Porth Wen Brickworks was a Victorian brick factory that produced fire bricks made from quartzite (silica). These bricks were capable of withstanding a higher temperature than usual red house bricks and were mostly needed for the steel industry, to line steel-making furnaces and kilns. Now the site is abandoned and in ruins. The remains of several buildings and some of the machinery can still be seen but some parts of them are heavily damaged from sea erosion.
It is situated on the western part of Porth Wen (meaning White Bay) in the community of Llanbadrig, on the north coast of Anglesey, Wales. Usually, brick factories are placed on clay bedrock, the most used material for brick production, and often there is a quarry for clay on site.

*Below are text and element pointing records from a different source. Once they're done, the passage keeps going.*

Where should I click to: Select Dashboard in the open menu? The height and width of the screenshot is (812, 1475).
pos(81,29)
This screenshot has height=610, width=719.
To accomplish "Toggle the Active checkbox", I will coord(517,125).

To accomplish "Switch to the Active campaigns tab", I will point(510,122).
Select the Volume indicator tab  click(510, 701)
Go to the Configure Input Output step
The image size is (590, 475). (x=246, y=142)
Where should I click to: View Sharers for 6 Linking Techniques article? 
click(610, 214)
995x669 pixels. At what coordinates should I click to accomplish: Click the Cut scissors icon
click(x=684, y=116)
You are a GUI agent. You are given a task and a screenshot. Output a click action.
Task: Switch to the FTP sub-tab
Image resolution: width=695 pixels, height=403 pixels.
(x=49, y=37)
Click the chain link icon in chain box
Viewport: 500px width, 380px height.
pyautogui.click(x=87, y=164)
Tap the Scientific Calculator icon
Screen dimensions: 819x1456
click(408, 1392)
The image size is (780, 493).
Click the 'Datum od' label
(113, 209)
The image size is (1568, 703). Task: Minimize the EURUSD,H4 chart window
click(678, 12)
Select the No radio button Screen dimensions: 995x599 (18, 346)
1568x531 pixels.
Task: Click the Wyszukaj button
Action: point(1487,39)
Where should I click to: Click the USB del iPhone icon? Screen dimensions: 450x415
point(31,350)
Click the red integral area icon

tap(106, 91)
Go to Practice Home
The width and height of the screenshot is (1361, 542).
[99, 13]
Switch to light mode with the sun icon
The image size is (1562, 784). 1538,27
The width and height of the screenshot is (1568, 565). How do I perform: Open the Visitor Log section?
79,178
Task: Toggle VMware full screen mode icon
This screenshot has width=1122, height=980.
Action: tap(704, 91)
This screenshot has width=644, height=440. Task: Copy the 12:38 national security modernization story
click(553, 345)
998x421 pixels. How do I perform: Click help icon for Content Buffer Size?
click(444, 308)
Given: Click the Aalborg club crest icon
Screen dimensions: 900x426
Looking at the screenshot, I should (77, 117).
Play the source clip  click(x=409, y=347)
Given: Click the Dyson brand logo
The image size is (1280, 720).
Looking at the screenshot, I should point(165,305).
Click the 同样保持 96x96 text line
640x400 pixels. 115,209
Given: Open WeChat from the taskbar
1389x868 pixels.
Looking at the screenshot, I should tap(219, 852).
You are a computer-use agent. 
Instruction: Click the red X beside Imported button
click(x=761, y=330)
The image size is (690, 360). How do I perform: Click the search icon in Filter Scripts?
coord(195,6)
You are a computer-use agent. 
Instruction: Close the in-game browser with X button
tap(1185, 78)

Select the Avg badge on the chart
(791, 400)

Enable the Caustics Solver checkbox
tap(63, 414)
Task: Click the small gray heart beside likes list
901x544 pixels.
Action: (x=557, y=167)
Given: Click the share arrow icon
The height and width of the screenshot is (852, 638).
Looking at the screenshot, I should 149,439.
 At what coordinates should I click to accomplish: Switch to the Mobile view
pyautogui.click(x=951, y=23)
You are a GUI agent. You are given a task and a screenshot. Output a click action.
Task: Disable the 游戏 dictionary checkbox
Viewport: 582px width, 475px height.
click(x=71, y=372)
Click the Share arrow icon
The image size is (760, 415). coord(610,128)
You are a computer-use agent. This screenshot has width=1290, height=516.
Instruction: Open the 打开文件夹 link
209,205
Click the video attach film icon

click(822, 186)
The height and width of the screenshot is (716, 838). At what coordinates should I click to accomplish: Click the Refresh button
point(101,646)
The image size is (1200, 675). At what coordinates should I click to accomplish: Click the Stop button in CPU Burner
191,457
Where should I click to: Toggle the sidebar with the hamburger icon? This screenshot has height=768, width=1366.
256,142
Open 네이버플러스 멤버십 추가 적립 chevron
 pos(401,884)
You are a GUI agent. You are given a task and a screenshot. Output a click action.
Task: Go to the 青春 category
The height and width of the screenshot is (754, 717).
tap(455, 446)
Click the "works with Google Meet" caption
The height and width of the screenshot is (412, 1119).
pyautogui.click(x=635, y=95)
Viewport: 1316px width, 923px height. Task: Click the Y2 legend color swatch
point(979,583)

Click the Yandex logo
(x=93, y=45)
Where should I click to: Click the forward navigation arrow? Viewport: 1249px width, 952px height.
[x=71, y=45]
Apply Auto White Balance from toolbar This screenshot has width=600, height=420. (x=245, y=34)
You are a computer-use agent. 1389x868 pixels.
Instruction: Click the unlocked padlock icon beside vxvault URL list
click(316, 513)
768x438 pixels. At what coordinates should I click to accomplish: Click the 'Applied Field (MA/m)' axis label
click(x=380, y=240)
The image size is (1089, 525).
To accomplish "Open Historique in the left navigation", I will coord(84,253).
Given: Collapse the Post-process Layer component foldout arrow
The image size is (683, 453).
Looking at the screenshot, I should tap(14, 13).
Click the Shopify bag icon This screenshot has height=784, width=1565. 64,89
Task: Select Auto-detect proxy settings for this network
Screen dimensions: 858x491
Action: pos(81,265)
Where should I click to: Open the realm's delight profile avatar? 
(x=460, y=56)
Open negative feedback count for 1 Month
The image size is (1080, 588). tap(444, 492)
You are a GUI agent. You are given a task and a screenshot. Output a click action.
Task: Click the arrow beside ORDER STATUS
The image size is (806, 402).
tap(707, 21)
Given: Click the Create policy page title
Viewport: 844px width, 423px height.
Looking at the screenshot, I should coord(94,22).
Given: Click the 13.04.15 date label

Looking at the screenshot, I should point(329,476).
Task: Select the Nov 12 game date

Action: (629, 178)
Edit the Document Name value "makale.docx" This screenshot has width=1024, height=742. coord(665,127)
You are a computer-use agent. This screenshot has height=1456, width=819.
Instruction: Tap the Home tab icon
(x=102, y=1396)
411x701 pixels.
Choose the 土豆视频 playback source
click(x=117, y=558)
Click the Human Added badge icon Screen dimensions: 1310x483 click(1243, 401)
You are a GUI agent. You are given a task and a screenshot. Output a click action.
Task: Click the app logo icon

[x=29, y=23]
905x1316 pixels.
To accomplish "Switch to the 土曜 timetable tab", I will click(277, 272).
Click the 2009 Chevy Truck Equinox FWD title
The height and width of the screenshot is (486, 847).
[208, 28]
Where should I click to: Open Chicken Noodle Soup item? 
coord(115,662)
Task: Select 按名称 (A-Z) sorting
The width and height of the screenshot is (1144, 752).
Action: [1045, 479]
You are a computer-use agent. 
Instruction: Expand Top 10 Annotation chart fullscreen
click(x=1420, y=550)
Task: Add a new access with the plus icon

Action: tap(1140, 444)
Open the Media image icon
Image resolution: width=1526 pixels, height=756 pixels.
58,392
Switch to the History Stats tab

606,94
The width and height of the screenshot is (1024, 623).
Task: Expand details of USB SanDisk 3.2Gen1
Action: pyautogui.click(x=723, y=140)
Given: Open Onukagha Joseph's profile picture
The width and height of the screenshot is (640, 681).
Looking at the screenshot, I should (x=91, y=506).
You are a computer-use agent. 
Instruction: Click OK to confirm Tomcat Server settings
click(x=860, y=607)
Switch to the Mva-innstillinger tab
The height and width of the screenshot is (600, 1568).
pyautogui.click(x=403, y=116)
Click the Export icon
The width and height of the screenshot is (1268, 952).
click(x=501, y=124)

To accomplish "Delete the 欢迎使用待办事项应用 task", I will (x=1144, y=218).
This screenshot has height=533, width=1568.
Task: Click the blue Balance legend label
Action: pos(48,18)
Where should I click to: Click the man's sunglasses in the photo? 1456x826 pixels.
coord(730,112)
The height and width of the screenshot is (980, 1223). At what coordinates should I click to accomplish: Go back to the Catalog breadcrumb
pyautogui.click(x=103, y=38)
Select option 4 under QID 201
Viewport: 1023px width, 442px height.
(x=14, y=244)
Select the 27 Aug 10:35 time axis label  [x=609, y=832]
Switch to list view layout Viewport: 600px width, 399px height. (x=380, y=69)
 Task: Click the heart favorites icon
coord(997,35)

In the case of Porth Wen Brickworks, it was constructed here because of the readily accessible quartzite from the nearby quarries, which is the main element of fire bricks.
The place where this former factory was erected, as well nearly the whole shoreline of Anglesey, is listed as an Area of Outstanding Natural Beauty (AONB) because of its important and unique landscape.
The ore was first time mined around 1850 using primitive techniques and simple innovations. The ore was extracted from the rock by hand and was transported to the cliff above the brick works by a little railway. There it was rendered to a size acceptable for further processing. The ingenious engineers utilized gravity to transport the ore down to the plant.
Most of the buildings that can be found now at the site were constructed at the beginning of the 20th century. In 1906 the brickworks were owned by German businessman Herr Steibel. He sincerely believed that it would be a profitable business for him, but he didn’t invest enough in modernizing of the process of making bricks and continued with traditional techniques, like wire cutting the ore into shape. In 1908 he sold the business to Charles Tidy. He launched a new method for brick making that used a technique in which the clay was pressed into shape.
But, even with that, Mr. Tidy struggled with managing production. Transport was a big problem for the works. He built a small harbor from where his bricks could be transported by sea. Because of the tides and the rocky seabed there were several small incidents with the loaded ships. The small ships were often battered while in the bay, so many owners refused to transport the bricks because of the possible risks for their vessels.
The whole operation closed down and the place was abandoned at the beginning of the World War I. It was opened again in 1924, but production proceeded with a lot of struggles and without consistence till 1949. Most of the equipment and machinery were moved in Caernarfon sometime before the start of the World War II. Since 1949 the whole site has been completely deserted and left to rust away slowly.
Some of the buildings have survived the demolishing of time, tide and wind. Today the remains of the structures of the former brickworks, like harbor walls, chimneys, terraces, beehive kilns, coastline buildings and other factory buildings, create a ghostly atmosphere in the small bay. The site is protected as a site of national importance. The buildings are full of holes and cracks and visits are potentially dangerous.